En ces temps de graves menaces guerrières et d’anxieuse incertitude, de coma étatique et d’engourdissement politique et intellectuel, il semble nécessaire et même urgent de revenir à l’épineuse et pourtant fondamentale question du front interne libanais. Il est fort heureux que dans sa dernière harangue, Hassan Nasrallah ait lui-même soulevé celle-ci. On déplorera par contre qu’il ne l’ait fait que sur un ton de bravade et de défi, plutôt qu’en faisant preuve de conciliation. Et surtout de réalisme.
Ci-après un bref rappel de l’argumentaire qu’a développé le chef du Hezbollah. Plutôt que d’une victoire de la milice, que celle-ci, comme à l’accoutumée (?), s’interdit d’exploiter sur le plan domestique, c’est d’un triomphe israélien, augurant d’une perte définitive de la Palestine, que doivent s’alarmer certains Libanais. Et surtout les chrétiens, dont le poids démographique souffrirait le plus d’une implantation sur place des réfugiés. Tous restent libres de leurs choix mais qu’ils n’aillent surtout pas poignarder la résistance dans le dos en s’associant à la guerre psychologique menée contre elle…
La résistance ou Israël : pour commencer, c’est en somme une aberrante alternative qu’impose Nasrallah à l’ensemble de la population, placée d’autorité face à un faux dilemme, pour ne pas dire un piège politique et moral. Qu’ils soient chrétiens, sunnites, druzes ou même chiites (ces derniers se trouvant être en effet les premières victimes du blitz israélien sur le Sud), les Libanais se retrouvent massivement sur ce point capital : leur refus d’une guerre qu’ils n’ont jamais voulue, que leurs institutions n’ont jamais décrétée, qu’a été seule à initier et assumer une milice obéissant ouvertement à une puissance étrangère, l’Iran. Ce qu’ils redoutent le plus, les Libanais, c’est la somme de morts et de destructions qui en résulterait pour un pays ployant déjà sous une cascade de crises d’une acuité sans précédent : et cela quel qu’en soit le vainqueur, serait-il même le plus improbable des deux.

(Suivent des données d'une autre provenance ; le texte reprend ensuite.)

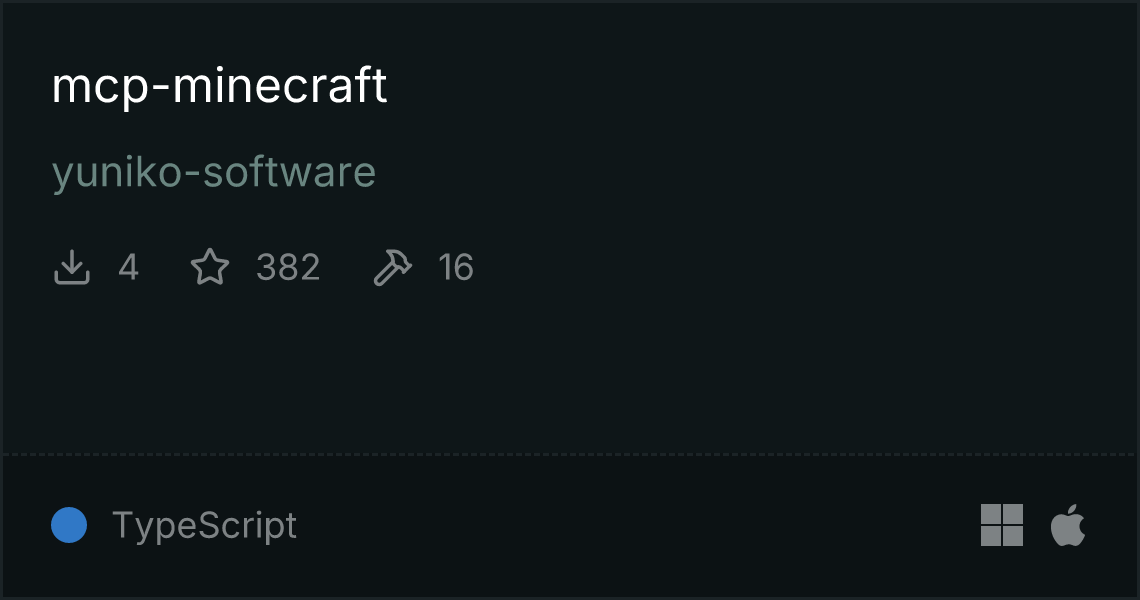Screen dimensions: 1140x600
Task: Click the Apple platform logo
Action: 1068,525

Non, notre pays – peuple et État – n’est pas sommé par la fatalité d’opter pour l’un ou l’autre de ces deux rivaux régionaux qui, chacun à sa manière, incarnent l’antithèse de la singulière mosaïque de communautés qu’est le Liban. Ici en effet un État qui se veut juif et rien que juif, et là une République théocratique bien décidée à exporter son modèle aux quatre coins du monde arabe. Entre ces deux monstres froids, le cœur du Liban se refuse à l’idée même de balancer. Ce point étant clarifié, on n’est pas pour autant sorti de l’auberge.
De la résistance armée palestinienne à la résistance islamique, contraire au bon sens aura été l’acharnement mis, depuis des décennies, à faire du pays du Cèdre un des fers de lance de la lutte militaire contre l’ennemi israélien. Ce phénomène viole les accords passés entre Libanais eux-mêmes, de même qu’entre eux et leur environnement. Ni Occident ni Orient, stipulait en quelque sorte le Pacte national de 1943 ; c’est en prenant en compte le cas particulier du Liban que, deux ans plus tard, la Charte de la Ligue arabe rendait exécutoires les seules décisions prises à l’unanimité de ses membres ; et l’attachement aux accords d’armistice de 1949 figure expressément dans l’accord interlibanais de Taëf.
Défunt est le mythe de la Suisse de l’Orient, et le Liban n’est certes pas davantage une Suède ou une Autriche, d’où la véhémente contestation réservée par d’aucuns au concept de neutralité avancé par le patriarcat maronite. Or, et surtout pour un pays comme le nôtre, neutralité n’a jamais voulu dire insensibilité, détachement, indifférence, notamment face à l’effroyable, l’inconcevable injustice commise contre le peuple palestinien. Quel statut décerner, dès lors, à un Liban demeuré fidèle à ses valeurs originelles mais qui serait fort opportunément dispensé de toute obligation militaire outrepassant sa composition comme ses moyens ? On n’en sait fichtre rien. Mais il revient en premier aux Libanais eux-mêmes de s’ingénier à résoudre le lancinant rébus, du moment qu’il reste encore une terre à sauver. C’est à ce chantier de la dernière chance que doivent s’atteler de toute urgence une classe dirigeante installée dans la stérile routine du verbe ; une intelligentsia libanaise apparemment dépassée par l’ampleur de la catastrophe annoncée ; et last but not least, toutes ces puissances dites amies mais enclines parfois à oublier leurs engagements
Une patrie, ça se mérite. En commençant par épargner au sol national, comme à ceux qui y vivent, tous les feux de l’enfer.